What Kenya’s recent Treasury bond auctions tell us—and what investors should consider.
The recent Treasury bond auctions by the Central Bank of Kenya have once again placed government securities firmly in the spotlight. Throughout June, the government returned to the domestic market with several reopened long-term bonds, seeking to raise funds to support budgetary financing. While some auctions were undersubscribed, others attracted strong investor interest, reflecting an evolving fixed-income market rather than weakening confidence.
The most recent June offer featured the reopening of two long-term Treasury bonds—a 20-year bond carrying a coupon of 13.20% and a 25-year bond with a coupon of 13.924%. Earlier in the month, investors were also offered reopened 15-year and 25-year bonds with coupon rates of 12.756% and 13.40% respectively.
For many investors, the obvious question is:
Should I be investing more in Treasury bonds?
The answer is not simply “yes” or “no.” It depends on your financial objectives, investment horizon and overall portfolio strategy.
Why Treasury Bonds Are Receiving More Attention
Over the past year, Kenya’s interest rate environment has shifted considerably. As inflation has moderated and monetary policy has eased, yields on short-term investments such as Treasury bills and money market funds have gradually declined from the elevated levels experienced in 2024 and early 2025. This has encouraged many investors to look further along the yield curve in search of higher and more predictable long-term returns.
Treasury bonds offer several attractive characteristics:
- Semi-annual interest payments that can provide a reliable income stream.
- Government backing, making them among the lowest credit-risk investments available locally.
- Fixed returns that provide certainty over the life of the investment if held to maturity.
- The ability to lock in today’s yields for many years.
For investors seeking predictable cash flows or long-term capital preservation, these characteristics can be highly appealing.
But High Coupons Shouldn’t Be the Only Reason You Invest
One of the most common misconceptions is that the bond with the highest coupon automatically represents the best investment.
In reality, successful bond investing requires consideration of several factors:
- Your investment time horizon.
- Your future liquidity needs.
- The prevailing interest rate cycle.
- The price at which the bond is purchased.

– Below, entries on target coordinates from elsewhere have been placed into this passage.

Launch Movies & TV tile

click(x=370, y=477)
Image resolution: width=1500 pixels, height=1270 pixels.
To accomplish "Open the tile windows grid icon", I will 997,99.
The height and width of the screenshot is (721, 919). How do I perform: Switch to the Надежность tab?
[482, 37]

- How the bond complements the rest of your portfolio.
For example, a 25-year bond may offer an attractive yield, but it also commits an investor to a much longer investment horizon. If interest rates rise significantly after purchase and the investor needs to sell before maturity, the market value of the bond may decline.
This illustrates an important principle:
A good investment is not simply one that offers a high return—it is one that aligns with your financial objectives.

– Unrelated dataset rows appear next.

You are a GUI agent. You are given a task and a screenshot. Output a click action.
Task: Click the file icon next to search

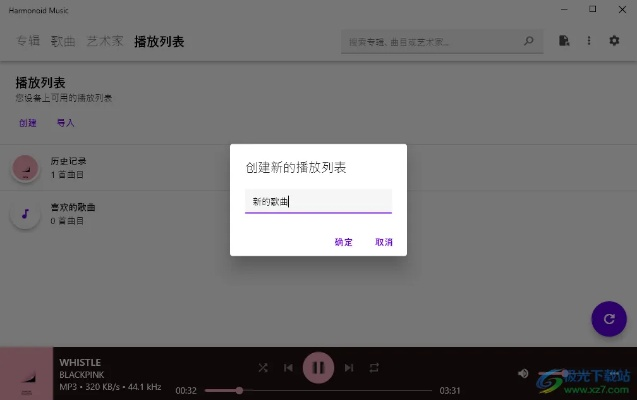pos(564,41)
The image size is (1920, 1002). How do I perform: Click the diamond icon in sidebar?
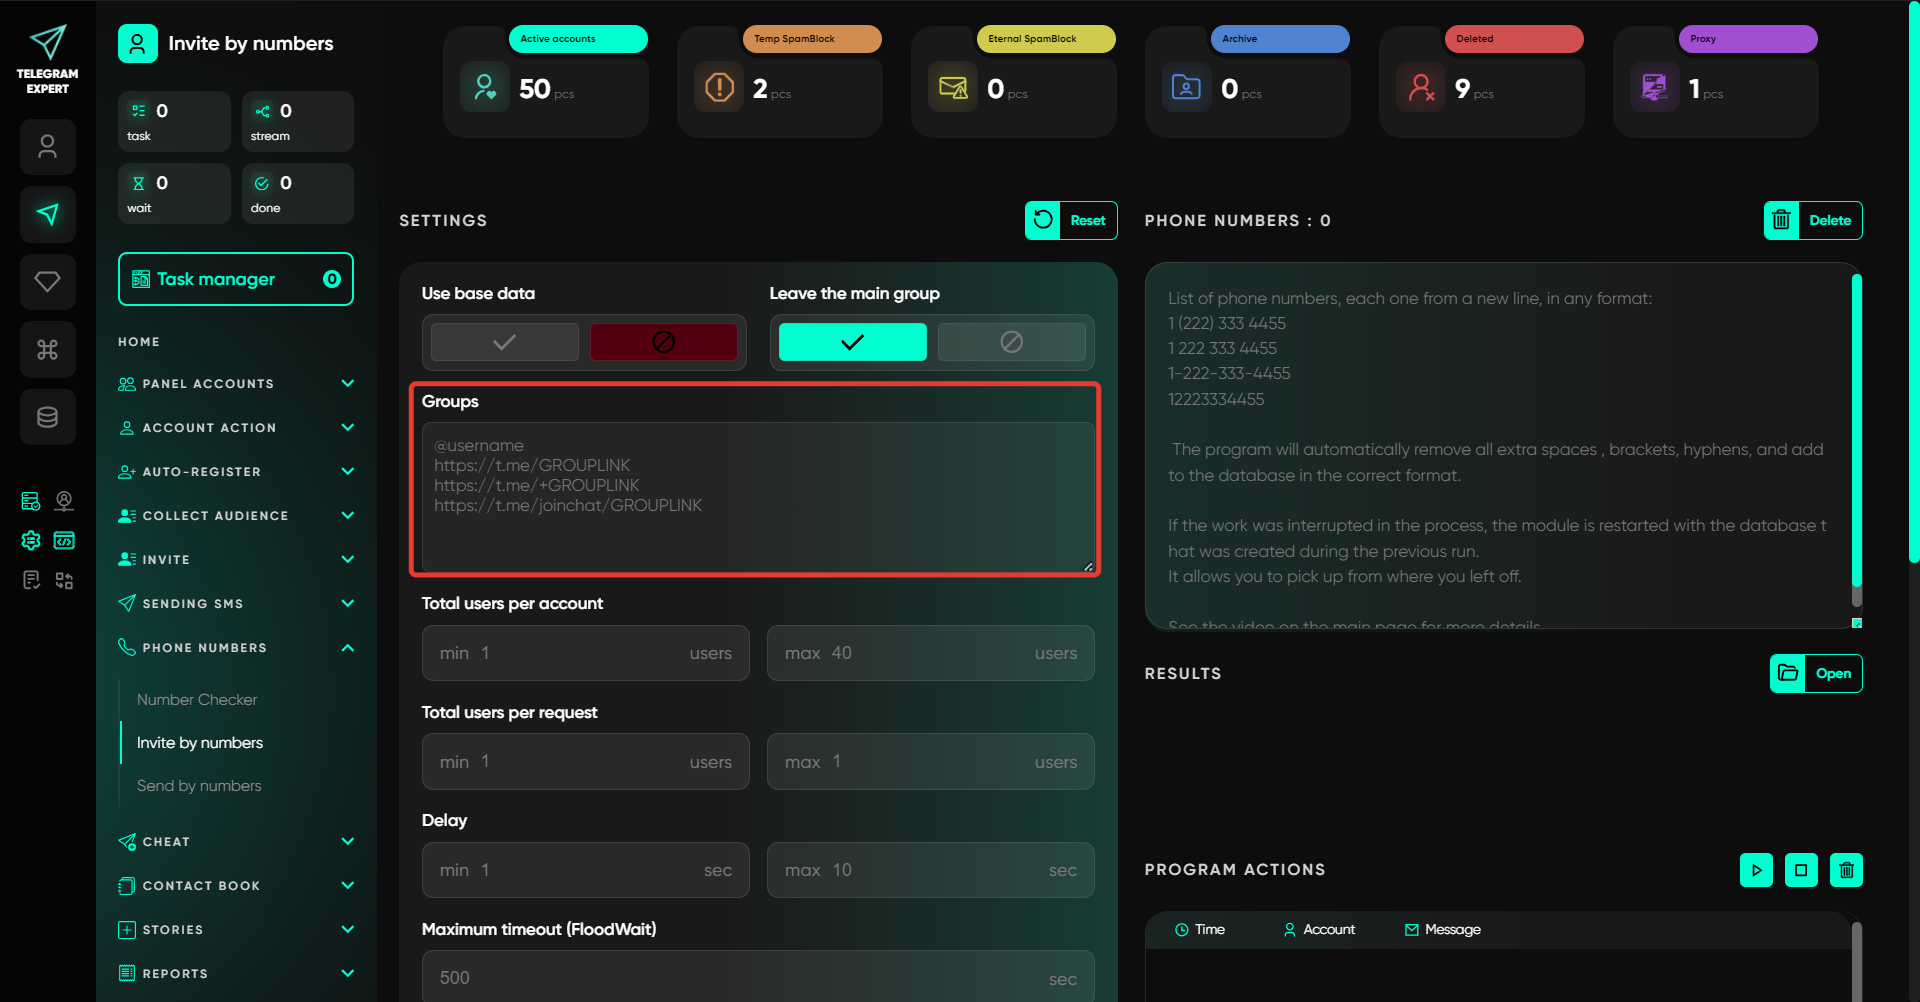click(x=47, y=282)
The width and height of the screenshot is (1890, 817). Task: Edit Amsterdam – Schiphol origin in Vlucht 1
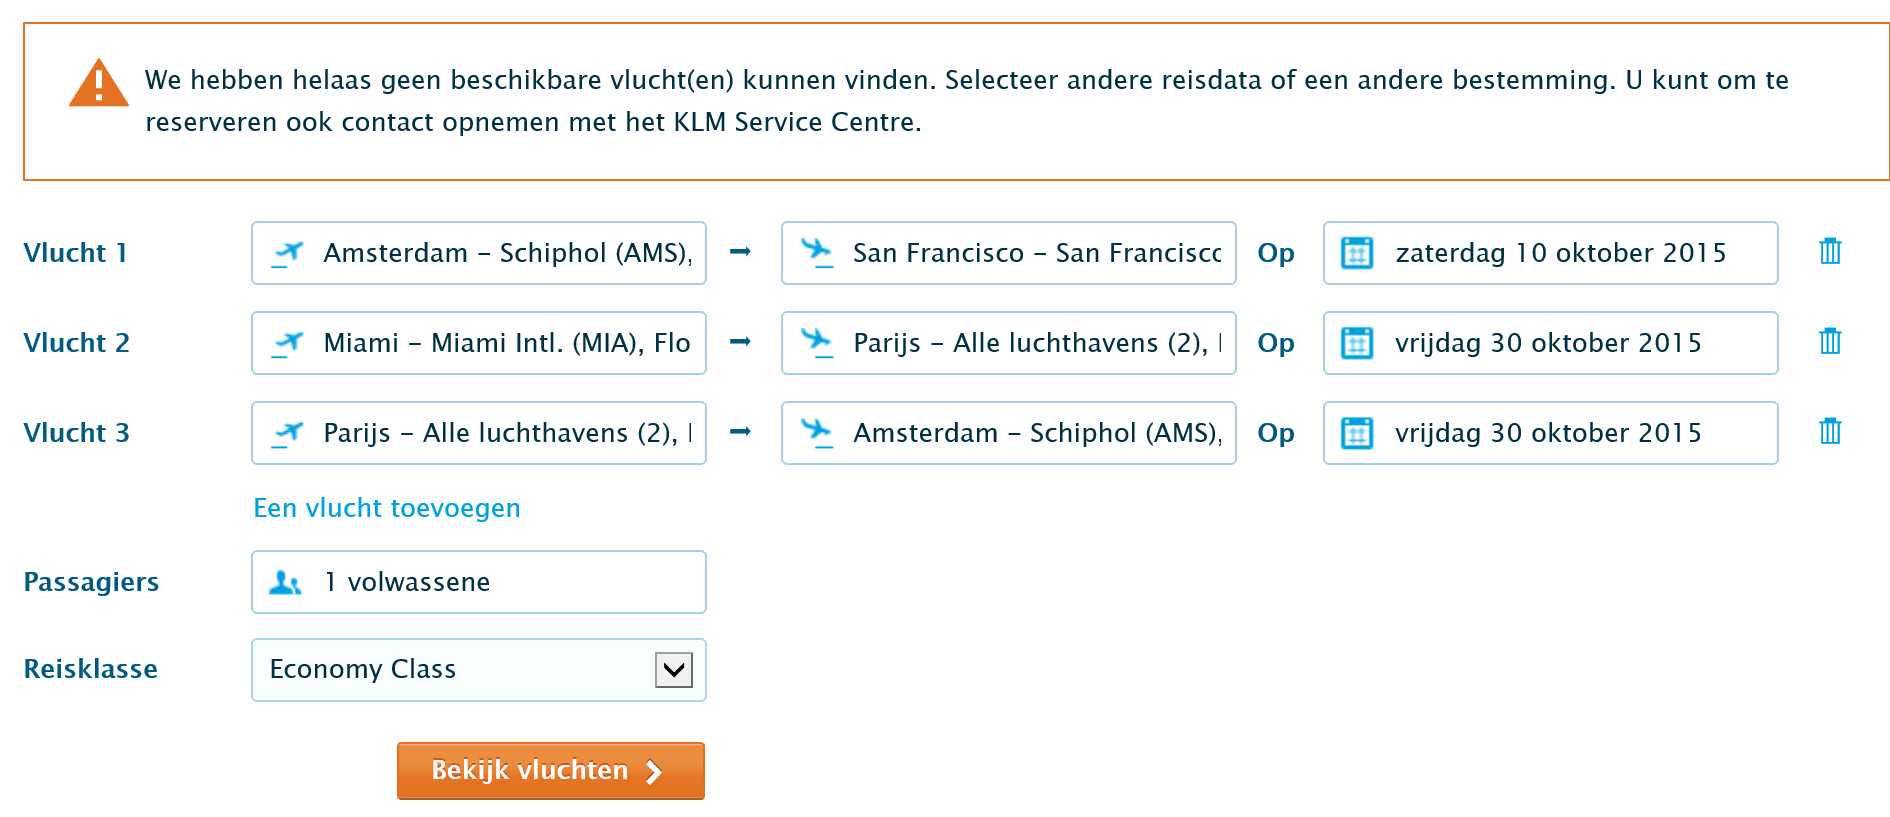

What Do the June Auctions Tell Us?
The June auctions reveal three notable trends.
1. Investors continue to value long-term income.

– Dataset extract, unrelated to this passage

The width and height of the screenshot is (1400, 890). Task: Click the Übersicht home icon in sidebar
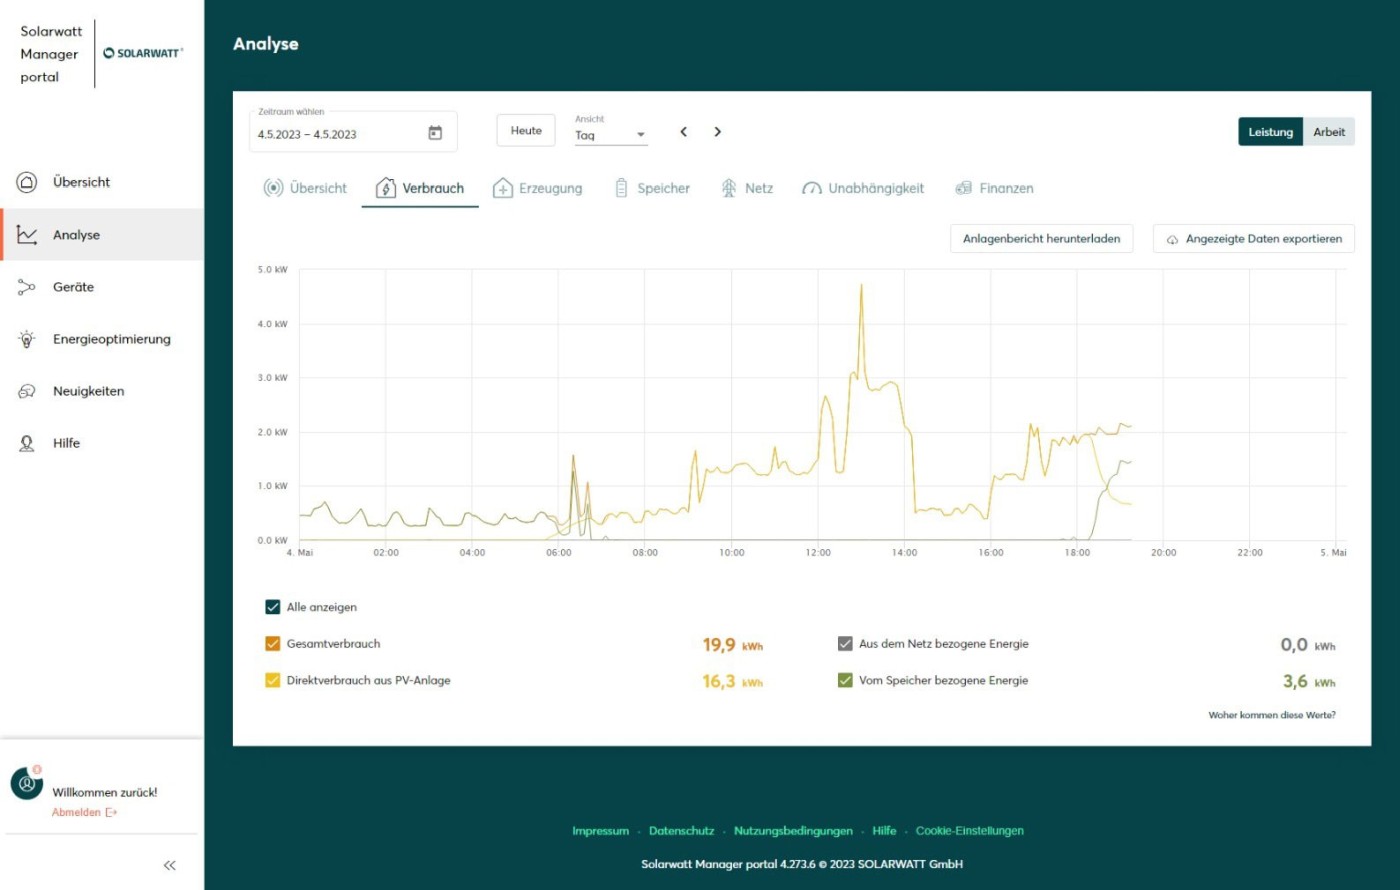click(27, 182)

Despite some auctions being undersubscribed, investor demand remained healthy for long-dated government securities, reflecting continued confidence in sovereign debt as an important component of diversified portfolios.
2. The government is extending its borrowing profile.
By reopening longer-dated bonds rather than relying solely on short-term borrowing, the government continues to lengthen the maturity profile of its domestic debt. This reduces refinancing pressure while providing investors with a broader range of long-term investment opportunities.
3. Investors are becoming more selective.
Not every bond now attracts overwhelming demand. Investors are increasingly evaluating yield, duration and pricing before committing capital—a sign of a more mature and discerning fixed-income market.
Should Treasury Bonds Form Part of Your Portfolio?
For many investors, the answer is yes—but not necessarily as the only investment.
Treasury bonds can play different roles depending on your objectives:
- Generating predictable passive income.
- Preserving capital over the long term.
- Diversifying a portfolio that includes equities, collective investment schemes or real estate.
- Funding long-term goals such as retirement, education or wealth transfer.
The right allocation will differ from one investor to another.
The Bigger Picture
Rather than asking whether this month’s Treasury bond is attractive, investors should ask a more important question:
Does my portfolio contain the right balance of income, growth and liquidity to help me achieve my financial goals?
Treasury bonds remain one of Kenya’s strongest long-term investment instruments. However, they are most effective when integrated into a well-diversified investment strategy rather than viewed in isolation.
At Rubiani Capital, we believe successful investing is not about chasing the highest advertised yield. It is about building portfolios that are resilient, diversified and aligned to each investor’s unique objectives.
As Kenya’s fixed-income market continues to evolve, investors who make disciplined, informed decisions are likely to be better positioned to preserve and grow their wealth over the long term.